Tapi bagi kami soal harta benda itu kami tak mau tahu. Yang penting bagi kami
ialah menyembah dan memuji Engkau. ’
‘Engkau rela tetap
melarat, bukan?’
‘Benar. Kami rela
sekali, Tuhanku.’
‘Karena keralaanmu
itu, anak cucumu tetap juga melarat, bukan?’

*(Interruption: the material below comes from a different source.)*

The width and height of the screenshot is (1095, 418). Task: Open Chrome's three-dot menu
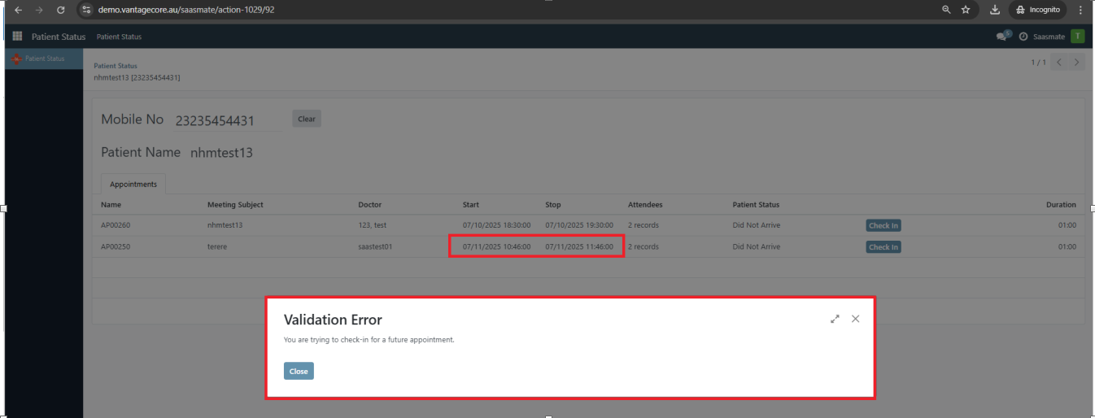pyautogui.click(x=1080, y=10)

‘Sungguh pun anak cucu kami itu melarat, tapi mereka semua
pintar mengaji. Kitab-Mu mereka hafal di luar kepala.’
‘Tapi seperti kamu
juga, apa yang disebutnya tidak di masukkan ke hatinya, bukan?’
‘Ada, Tuhanku.’
‘Kalau ada, kenapa
engkau biarkan dirimu melarat, hingga anak cucumu teraniaya semua. Sedang harta
bendamu kaubiarkan orang lain mengambilnya untuk anak cucu mereka. Dan engkau
lebih suka berkelahi antara kamu sendiri, saling menipu, saling memeras. Aku
beri kau negeri yang kaya raya, tapi kau malas. Kau lebih suka beribadat saja,
karena beribadat tidak mengeluarkan peluh, tidak membanting tulang. Sedang aku
menyuruh engkau semuanya beramal kalau engkau miskin. Engkau kira aku ini suka
pujian, mabuk di sembah saja. Tidak. Kamu semua mesti masuk neraka. hai,
Malaikat, halaulah mereka ini kembali ke neraka. Letakkan di keraknya!”
Semua menjadi pucat
pasi tak berani berkata apa-apa lagi. Tahulah mereka sekarang apa jalan yang diridai Allah di
dunia. Tapi Haji Saleh ingin juga kepastian apakah yang akan di kerjakannya di
dunia itu salah atau benar. Tapi ia tak berani bertanya kepada Tuhan. Ia
bertanya saja pada malaikat yang menggiring mereka itu.
‘Salahkah menurut
pendapatmu, kalau kami, menyembah Tuhan di dunia?’ tanya Haji Saleh.
‘Tidak. Kesalahan
engkau, karena engkau terlalu
mementingkan dirimu sendiri. Kau takut masuk neraka, karena itu kau taat
sembahyang. Tapi engkau melupakan kehidupan kaummu sendiri melupakan kehidupan anak isterimu sendiri, sehingga
mereka itu kucar-kacir selamanya. Inilah kesalahanmu yang terbesar, terlalu
egoistis. Padahal engkau di dunia berkaum, bersaudara semuanya, tapi engkau tak
mempedulikan mereka sedikit pun.’
Demikianlah cerita
Ajo Sidi yang kudengar dari Kakek. Cerita yang memurungkan Kakek. Dan besoknya,
ketika aku mau turun rumah pagi-pagi, istriku berkata apa aku tak pergi menjenguk.
“Siapa yang
meninggal?” tanyaku kaget.
“Kakek.”
“Kakek?”
“Ya. Tadi subuh
Kakek kedapatan mati di suraunya dalam keadaan
yang mengerikan sekali. Ia menggoroh lehernya dengan pisau cukur.”
“Astaga! Ajo Sidi
punya gara-gara,” kataku seraya cepat-cepat meninggalkan istriku yang
tercengang-cengang.
Aku cari Ajo Sidi ke
rumahnya. Tapi aku berjumpa dengan istrinya saja. Lalu aku tanya dia.
“Ia sudah pergi,”
jawab istri Ajo Sidi.
“Tidak ia tahu Kakek
meninggal?”
“Sudah. Dan ia
meninggalkan pesan agar dibelikan kain kafan buat Kakek tujuh lapis.”
“Dan sekarang,”
tanyaku kehilangan akal sungguh
mendengar segala peristiwa oleh perbuatan Ajo Sidi yang tidak sedikit
pun bertanggung jawab, “dan sekarang kemana dia?”
“Kerja.”
“Kerja?” tanyaku
mengulangi hampa.
“Ya, dia pergi
kerja.”
- End -
Banyak hikmah yang dapat diambil dari cerita tersebut salah satunya kita
sebagai manusia jangan mudah percaya oleh bualan/omongan orang, kita selidiki
terlebih dahulu kebenarannya, kemudian baru kita mempercayainya. Dan juga kita sebagai manusia jangan terlalu egois yang tidak memikirkan orang disekitarnya, karena Tuhan tidak suka orang yang egoistis. Dan kita sebagai manusia juga harus banyak bekerja keras didunia ini jangan hanya berpasrah diri kepada Tuhan dan hanya berharap belas kasih orang lain.